News 1130 reports, “The protest started with drums and chanting as hundreds made their way to Westridge Park in Burnaby while kayakers met in Cates Park. Dozens of signs made from cloth forwarded messages like ‘Keep it in the ground’ and ‘Break free from fossil fuels’. And this afternoon, Greenpeace activist Laura Yates, wrote, ” As you’re reading this, I am suspended from an 18ft tripod at the gates of Kinder Morgan’s pipeline terminal in Metro Vancouver, where First Nation and Indigenous leaders along with over 800 people, have staged a sit-in with a mass flotilla of kayaks and canoes, surrounding the tanker terminal from the water and the land!”

The terminal that was blocked today is central to the proposed Kinder Morgan Trans Mountain pipeline expansion.

The Trans Mountain pipeline was built in 1953 and has mostly been used to transport conventional oil. Texas-based Kinder Morgan bought the pipeline in 2005 and has been increasingly using it to transport diluted bitumen from the tar sands. Now the company wants to twin the existing pipeline and increase the amount of oil being transported from 300,000 to 890,000 barrels per day and make the marine terminal a major tar sands oil export facility with 400 export tankers a year. The local Tsleil-Waututh Nation and the Squamish Nation have both clearly stated their opposition to this pipeline and terminal on their traditional territories.

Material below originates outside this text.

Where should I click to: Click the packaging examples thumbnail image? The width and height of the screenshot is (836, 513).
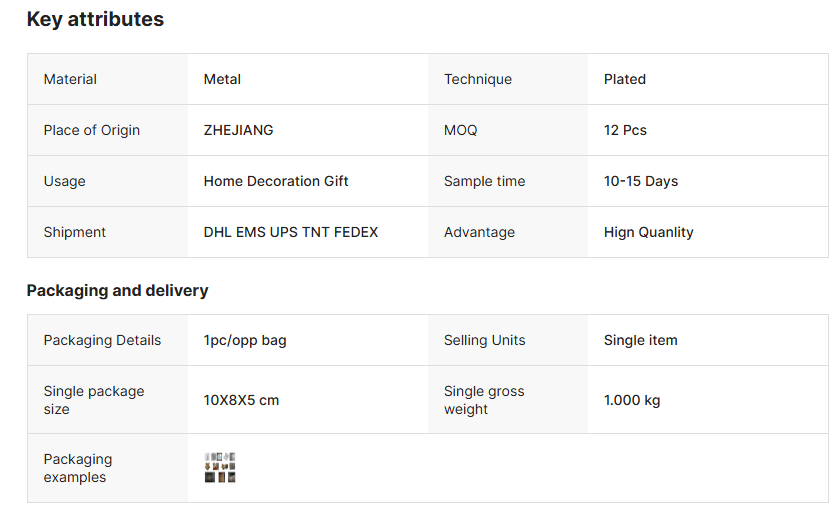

The Council of Canadians has been opposing the Trans Mountain pipeline since August 2011, when we participated in a major protest march in Burnaby against the pipeline expansion. The National Energy Board is set to deliver its final recommendation on this pipeline proposal to the federal Cabinet by May 20. The Cabinet is expected to make its decision in December.

Today people sent a powerful message to the Trudeau government that it’s time to break free from fossil fuels, that it must say no to tar sands pipelines like Kinder Morgan Trans Mountain, TransCanada Energy East, and Enbridge Northern Gateway, and that we must move to a 100 per cent clean economy by 2050.